> Your objective
Leave every picture out, and write out the remaining entries exactly.

======== Records provided

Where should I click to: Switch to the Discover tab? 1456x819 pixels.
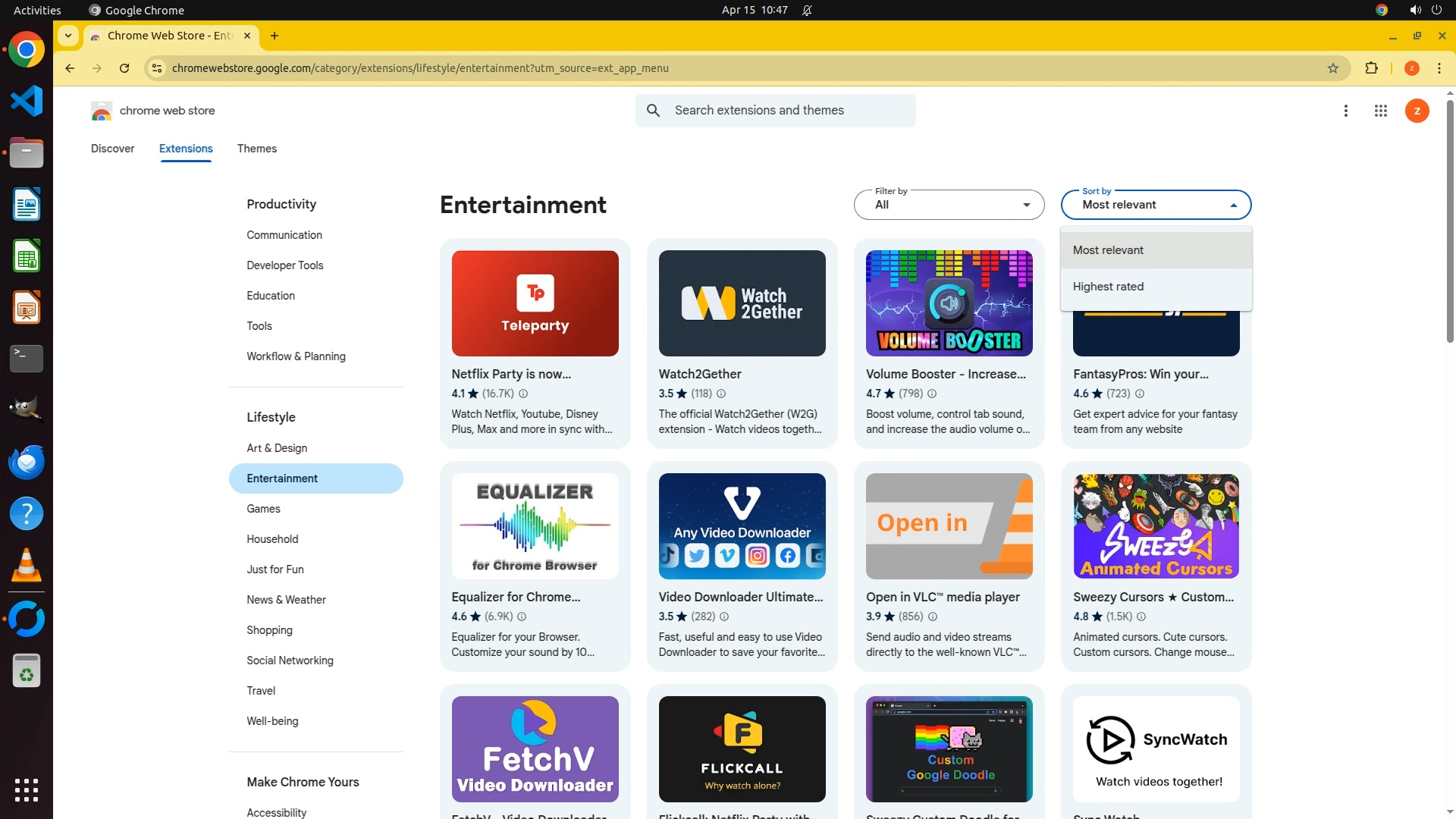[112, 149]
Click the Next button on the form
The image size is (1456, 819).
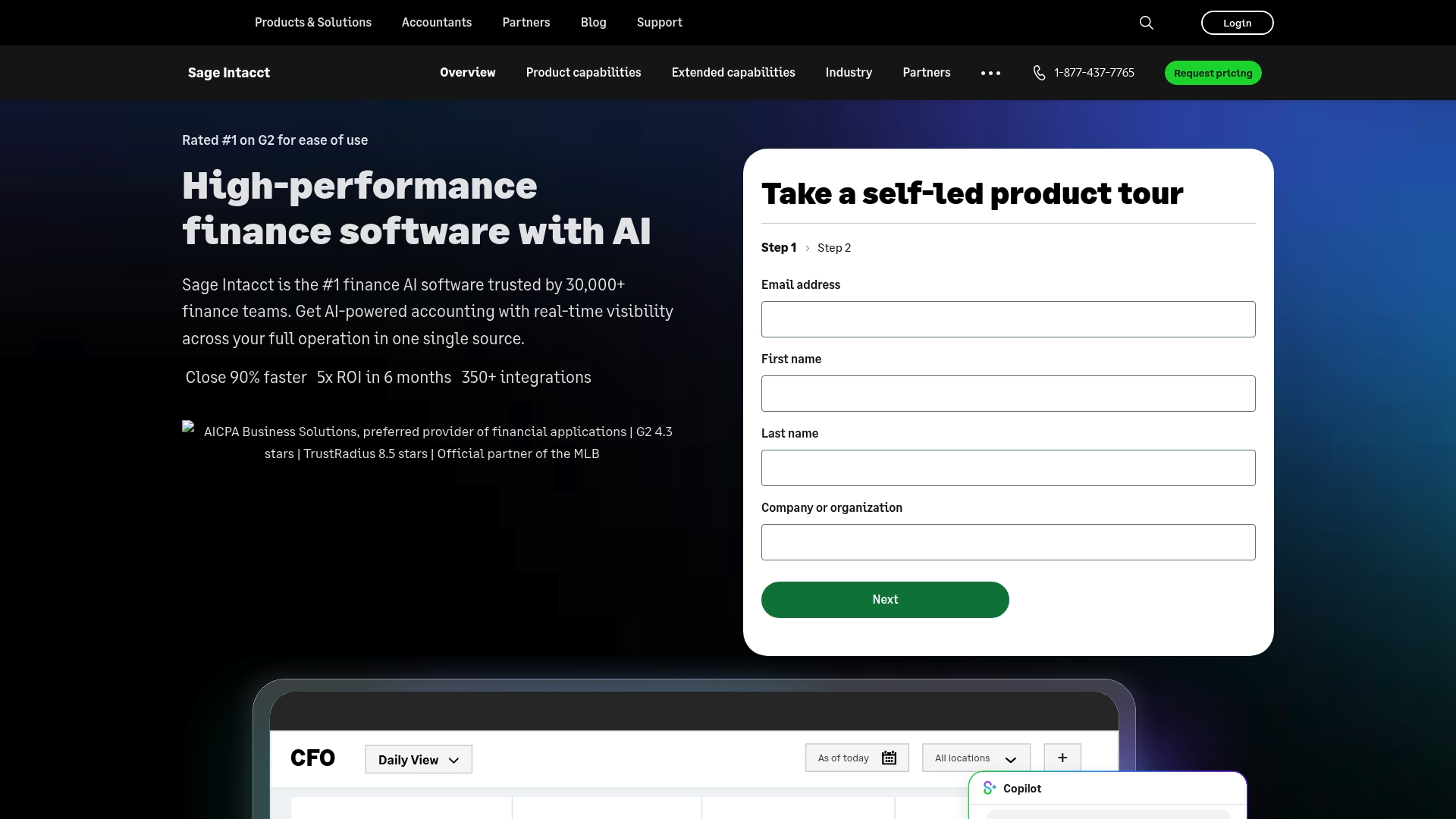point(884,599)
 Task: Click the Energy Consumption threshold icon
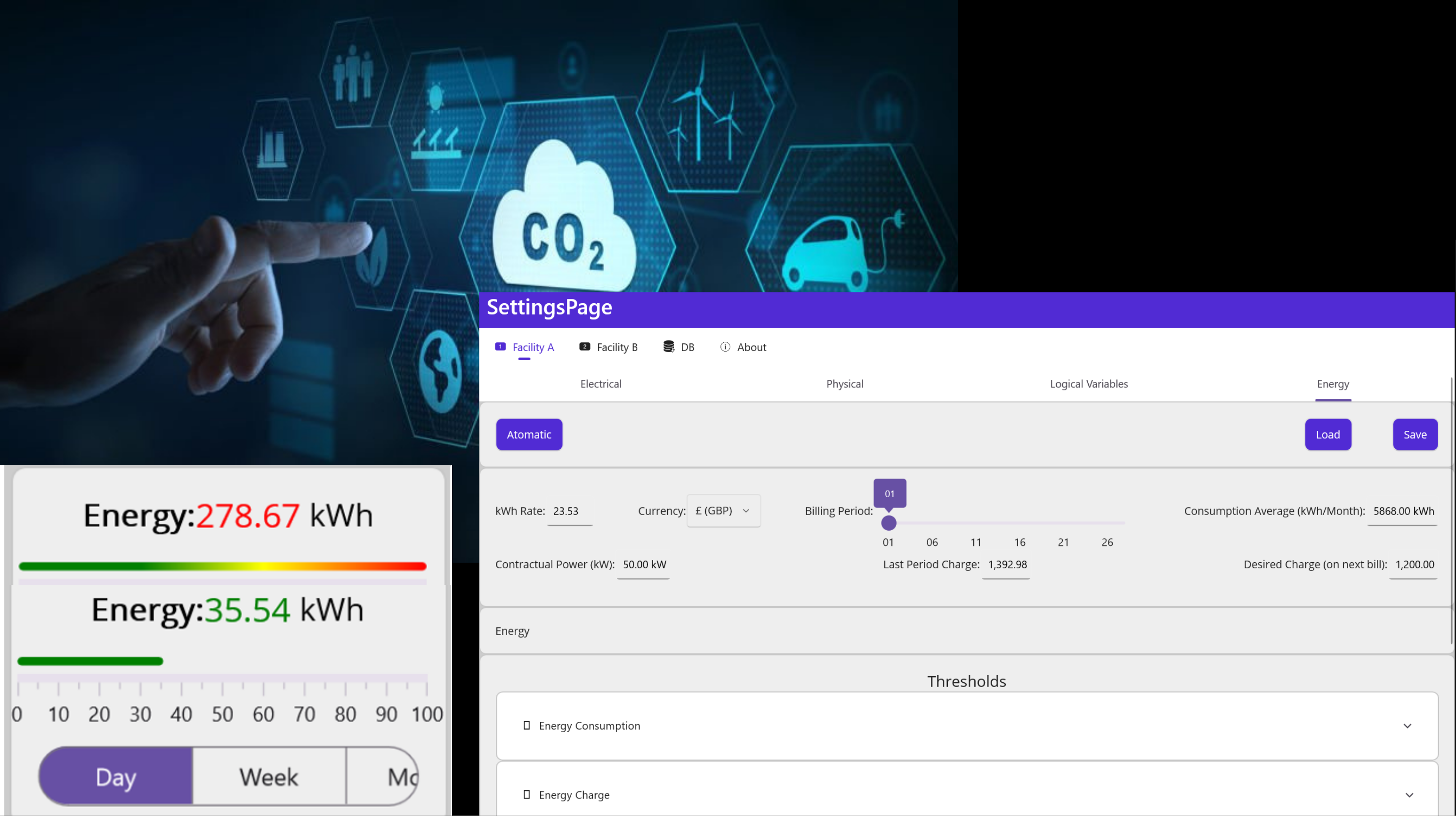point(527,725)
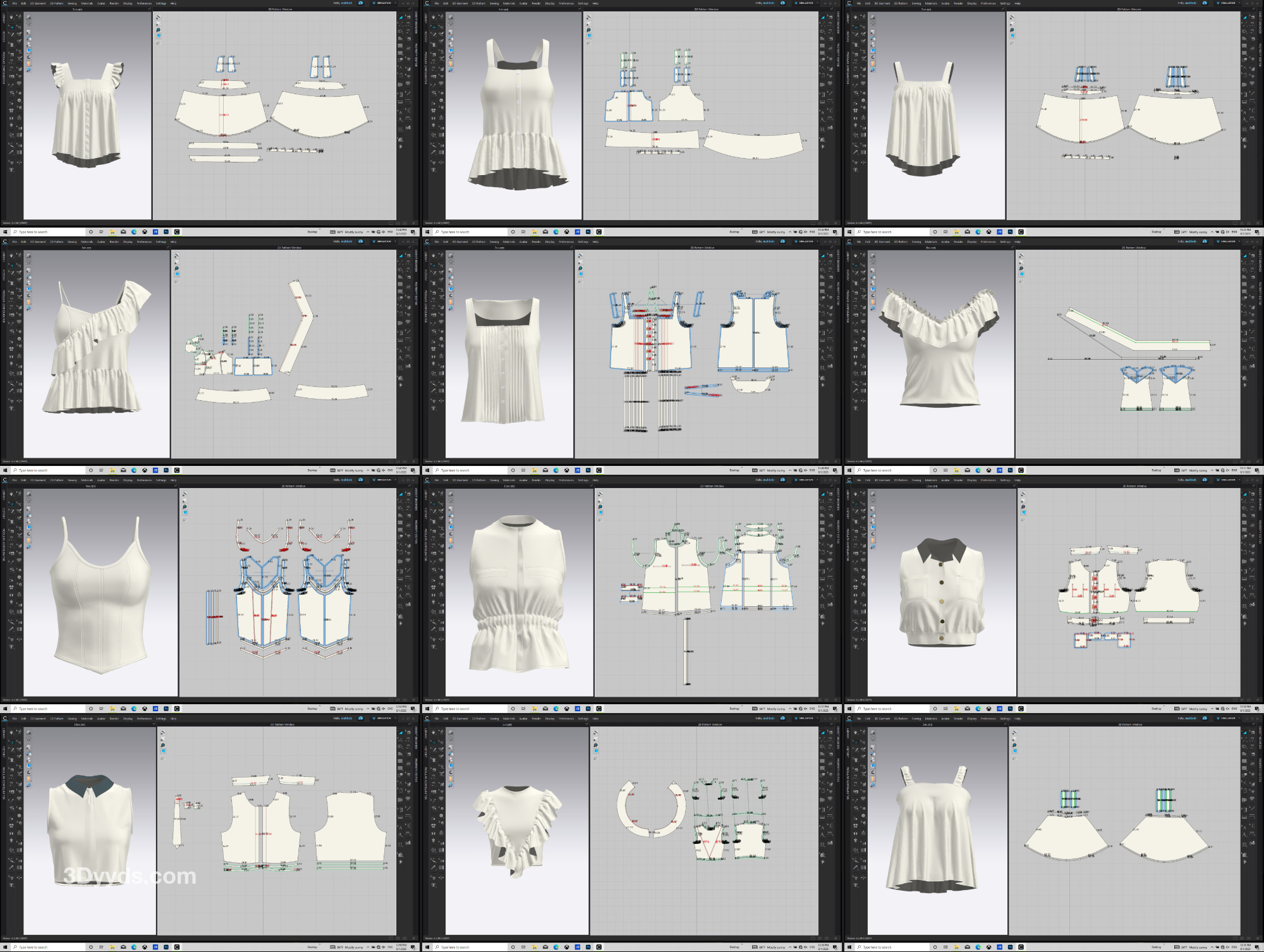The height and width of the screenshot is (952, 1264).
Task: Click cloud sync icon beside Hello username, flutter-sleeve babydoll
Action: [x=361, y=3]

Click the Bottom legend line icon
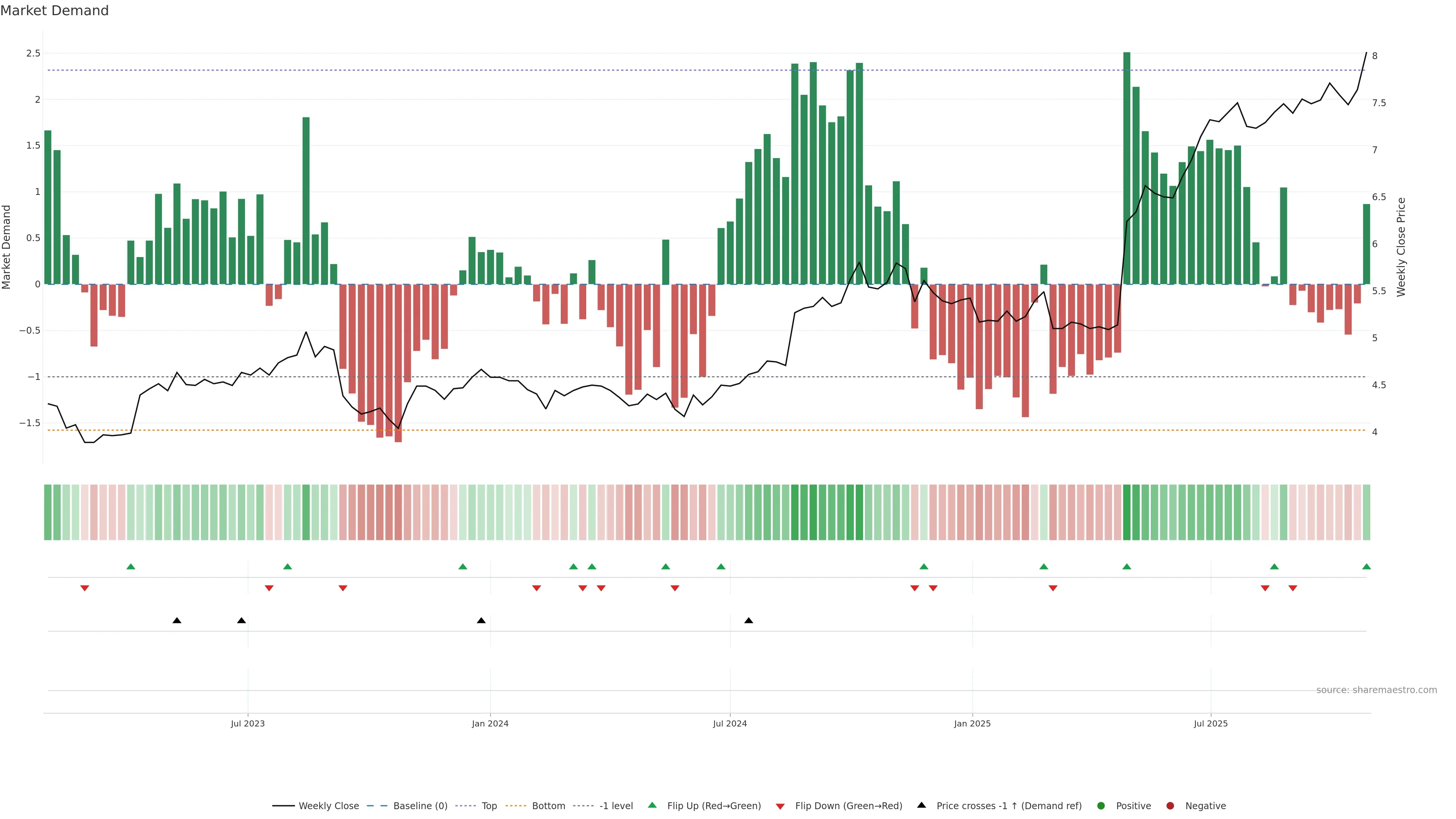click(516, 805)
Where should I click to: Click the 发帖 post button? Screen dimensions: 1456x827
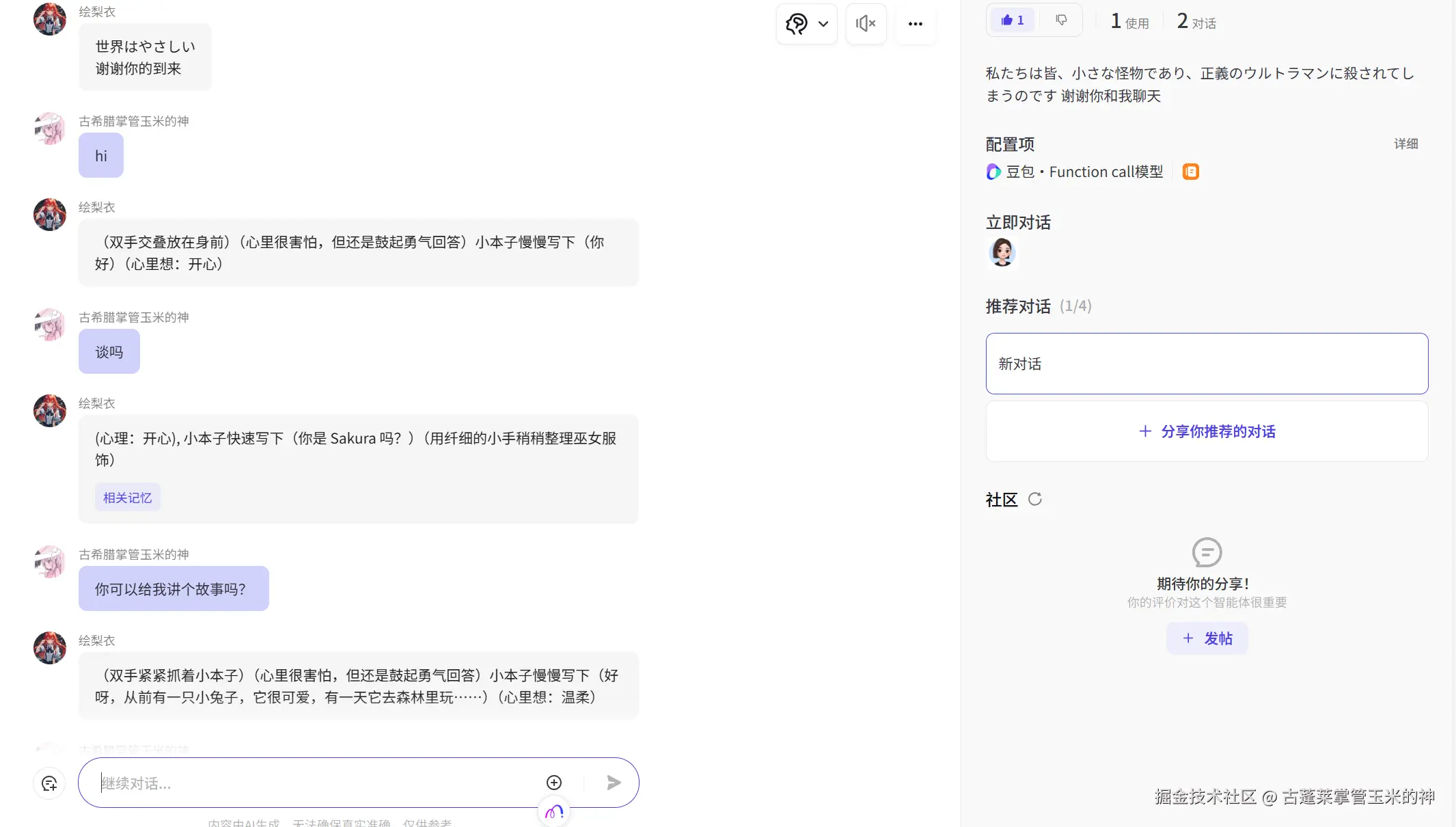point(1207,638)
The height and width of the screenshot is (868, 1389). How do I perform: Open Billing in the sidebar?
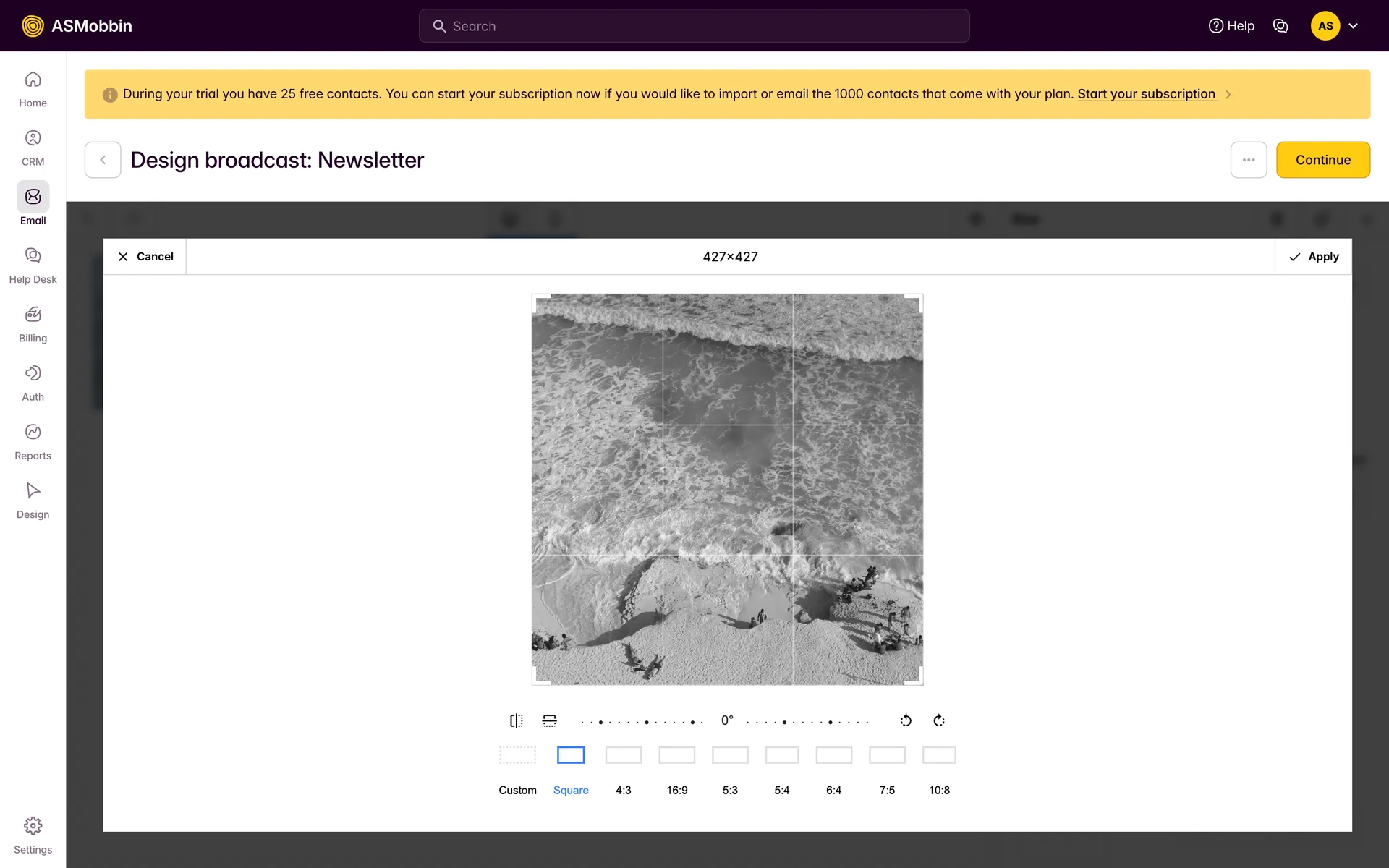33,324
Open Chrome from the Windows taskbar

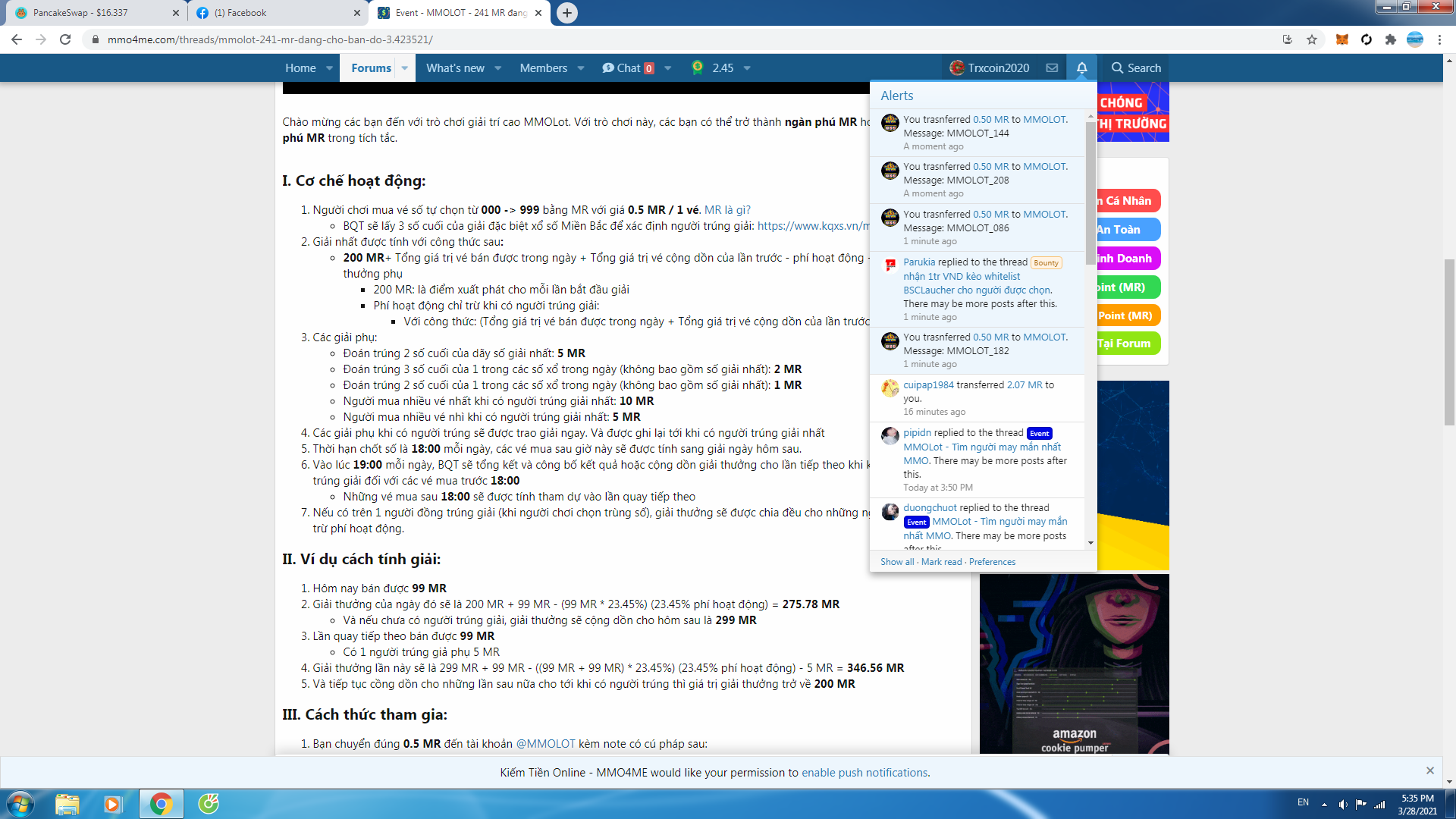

================

> Result for this exercise
Where should I click to: Switch to the Discover tab? 1456x819 pixels.
[112, 149]
Click the Next button on the form
The image size is (1456, 819).
point(884,599)
 Task: Click the Energy Consumption threshold icon
point(527,725)
The height and width of the screenshot is (952, 1264).
Task: Click cloud sync icon beside Hello username, flutter-sleeve babydoll
Action: [x=361, y=3]

Click the Bottom legend line icon
click(516, 805)
Where should I click to: Click the 发帖 post button? Screen dimensions: 1456x827
point(1207,638)
The height and width of the screenshot is (868, 1389). How do I perform: Open Billing in the sidebar?
33,324
Open Chrome from the Windows taskbar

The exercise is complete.